• GIVEN PASSAGE

[start]

North Korean Missile Can Reach Europe: Agency

BERLIN (Dispatches) -- North Korean rockets can now be fitted with nuclear weapons and could reach Germany and central Europe, a top official with Germany's foreign intelligence agency told lawmakers this week, according to a report in the Bild am Sonntag newspaper.
BND Deputy Director Ole Diehl told lawmakers during a closed-door meeting that the assessment was "certain," the newspaper reported, citing participants in the briefing.
At the same time, Diehl said the agency viewed talks between North and South Korea as a positive sign. No comment was immediately available from the BND.
A senior North Korean diplomat left for Finland on Sunday for talks with former U.S. and South Korean officials, Yonhap News Agency reported, amid a series of diplomatic encounters ahead of a possible U.S.-North Korean summit.
North Korea has made no secret of its plans to develop a missile capable of hitting the U.S. mainland.
It defends the programs as a necessary deterrent against perceived plans for invasion by the United States, which stations 28,500 troops in South Korea, a legacy of the Korean war.  
Tensions have eased in recent weeks, coinciding with North Korea's participation in the Winter Olympics held in the South last month.
Representatives of North Korea, South Korea and the United States are set to meet in Finland for talks on denuclearization, according to South Korean and Finnish officials.
The North Korea talks in Finland will include American representatives who are not government officials, said Kimmo Lahdevirta, an official at the Finland foreign ministry. The U.S. does not have a diplomatic presence in North Korea.
South Korea's Foreign Ministry told CNN that former officials and private experts from South Korea would be at the "second-tier" talks on denuclearization. The ministry suggested the U.S. would also be represented in some way, without giving details.
Lahdevirta described the meeting as a "track 1.5 academic meeting ... involving representatives from North Korea, South Korea and the U.S."
So-called "track 1.5 talks" bring together a mixture of current government officials and nongovernmental experts.
Lahdevirta said no current U.S. government officials will be participating. He could not say who was coming from North or South Korea.

[end]

• INFORMATION SHOWN
[start]

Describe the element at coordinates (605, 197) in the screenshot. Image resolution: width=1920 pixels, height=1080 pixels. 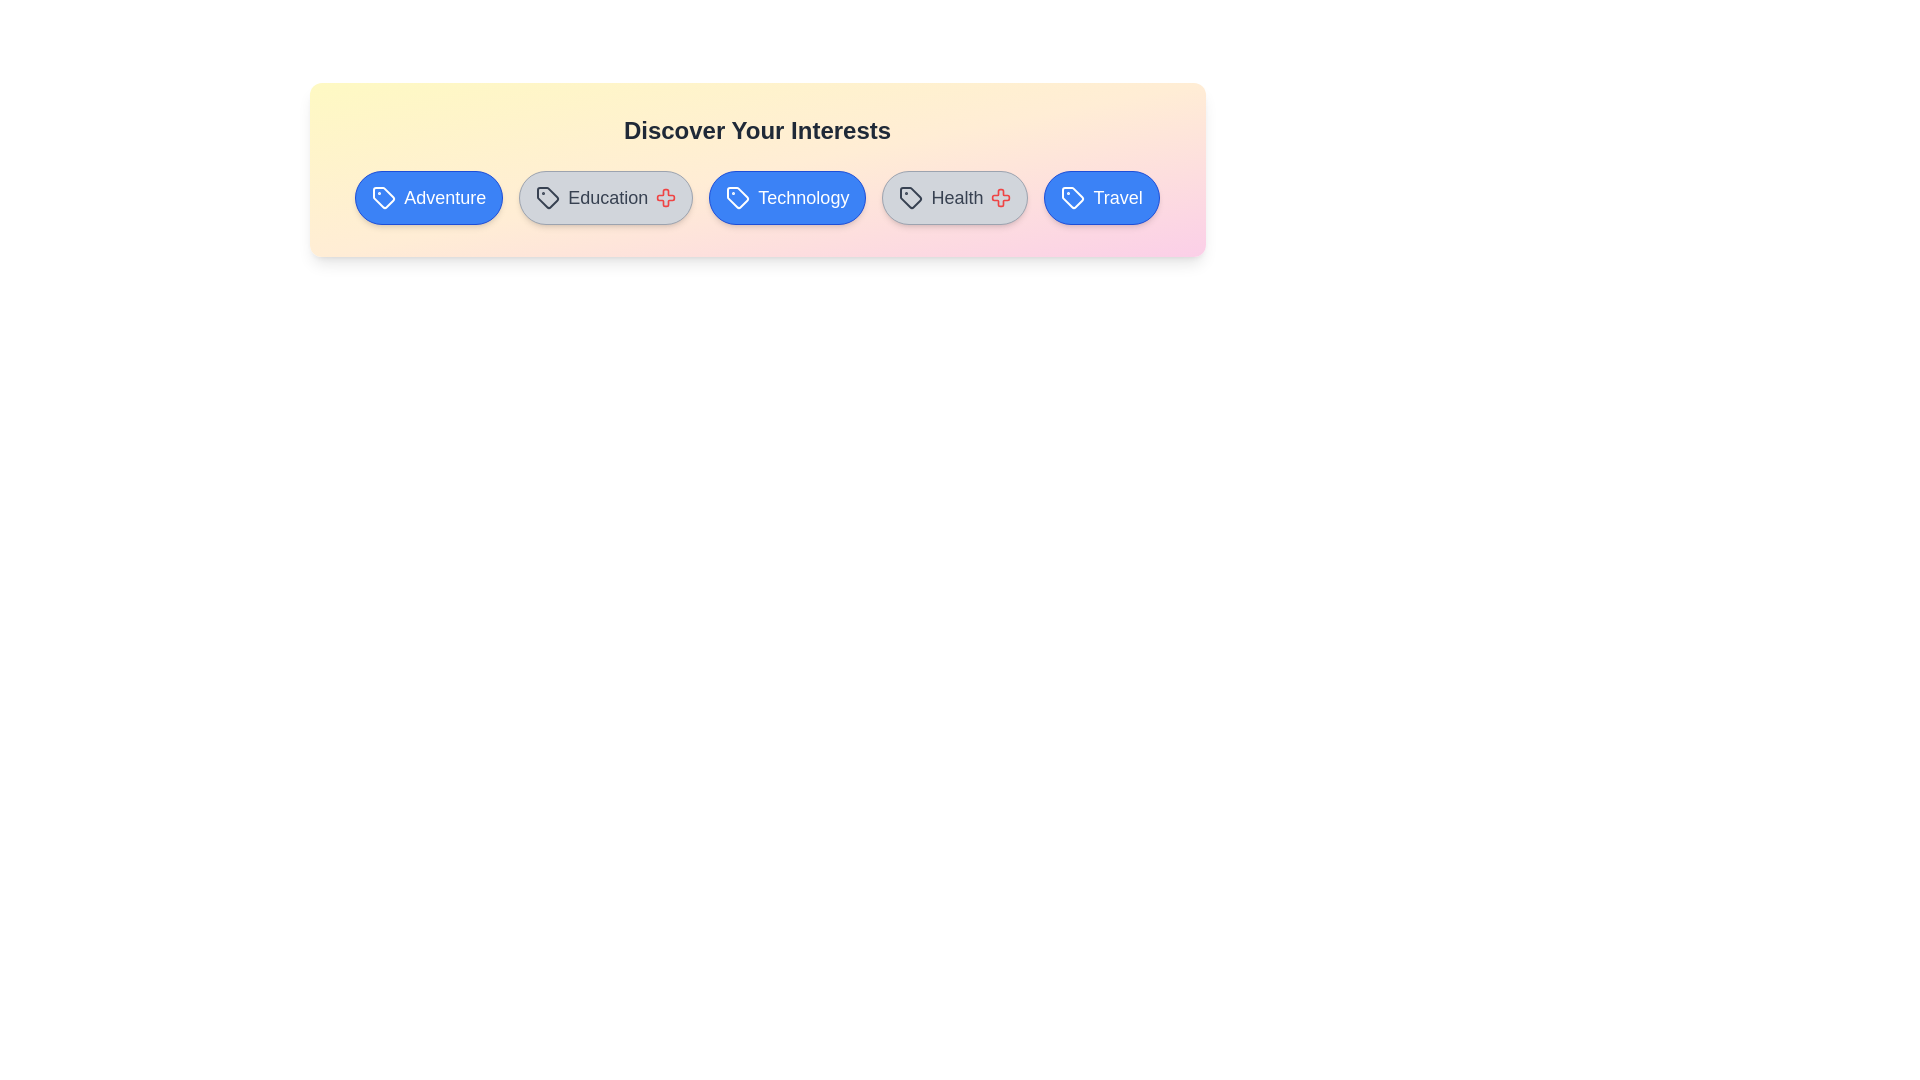
I see `the tag labeled Education to observe the hover effect` at that location.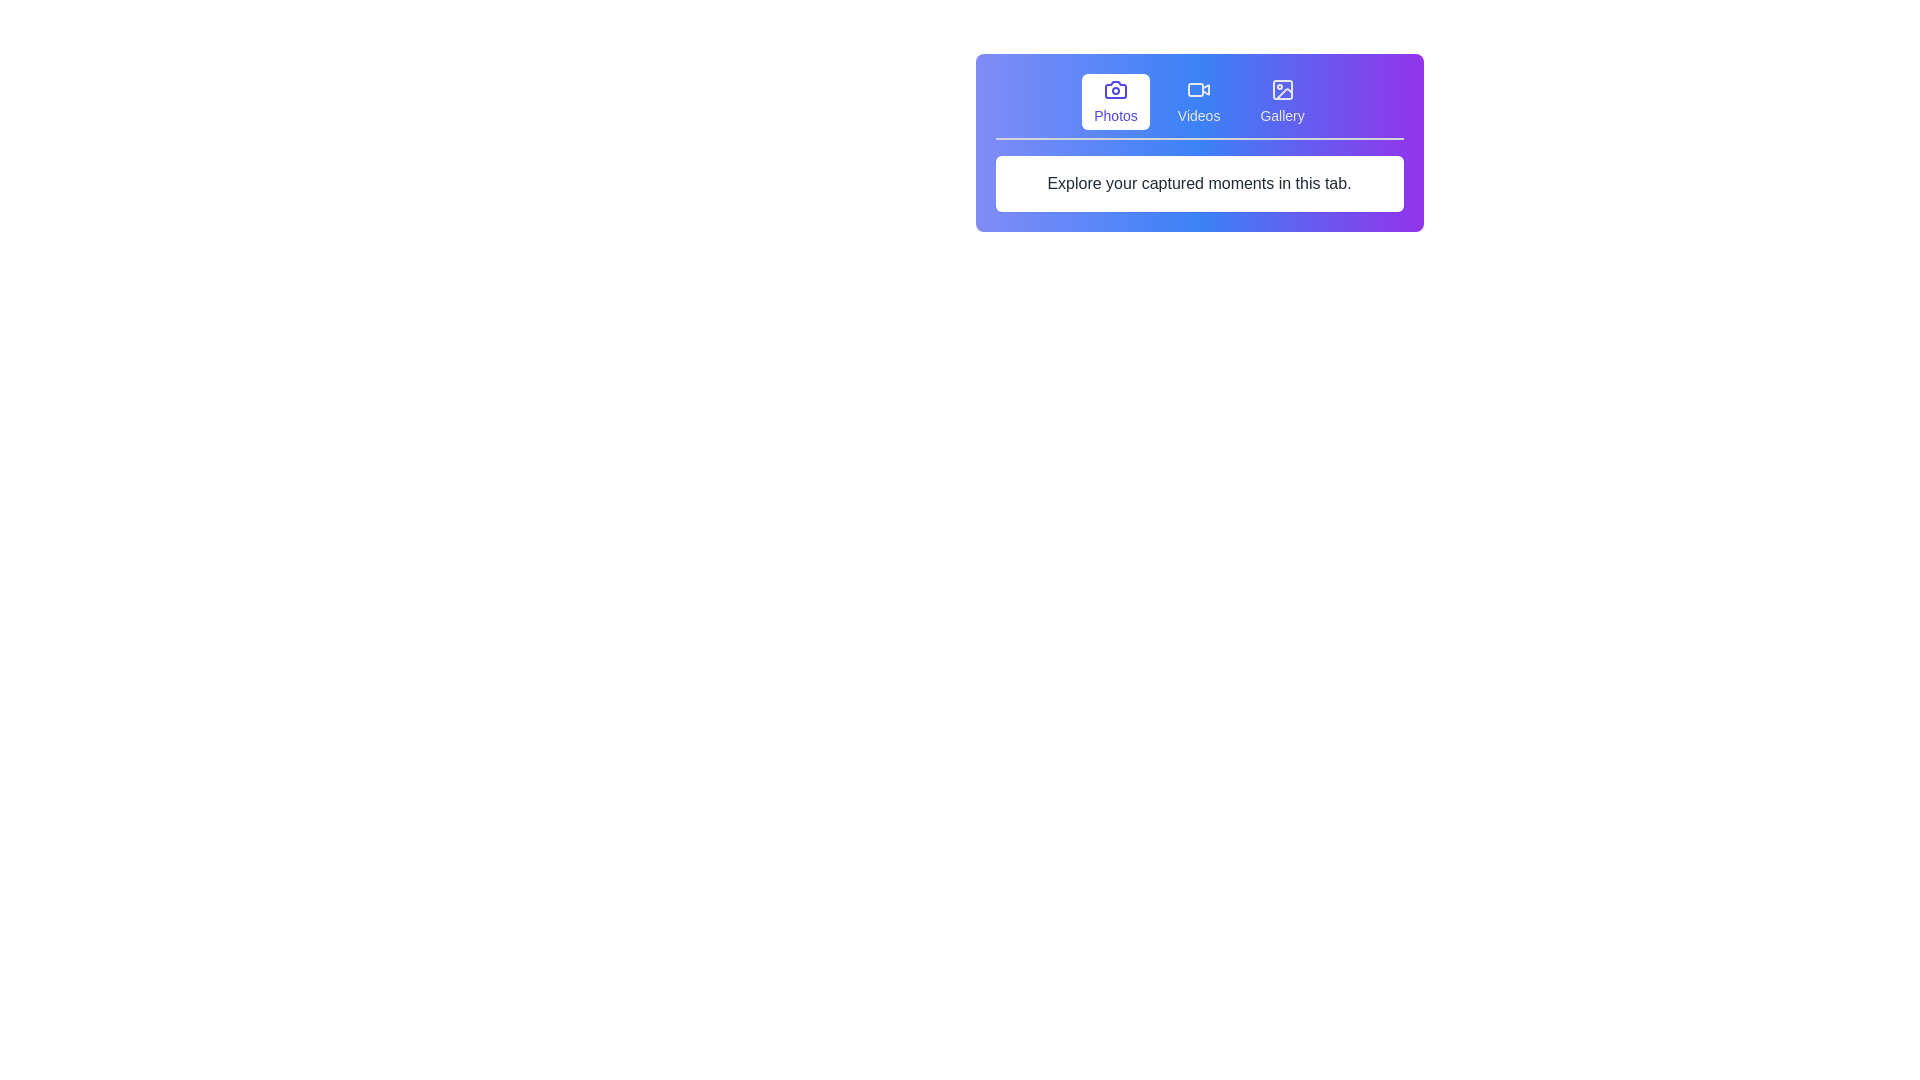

[end]

• PROMPT A
In the article about North Korea's missile reach, how many troops does the United States station in South Korea?
• PROMPT B
According to the article about North Korea's missile reach, which countries' representatives are set to meet in Finland for talks on denuclearization?
Answer from the article about North Korea's missile reach alone, without drawing on the data.

• TASK RESULT A
28,500 troops.

• TASK RESULT B
North Korea, South Korea and the United States.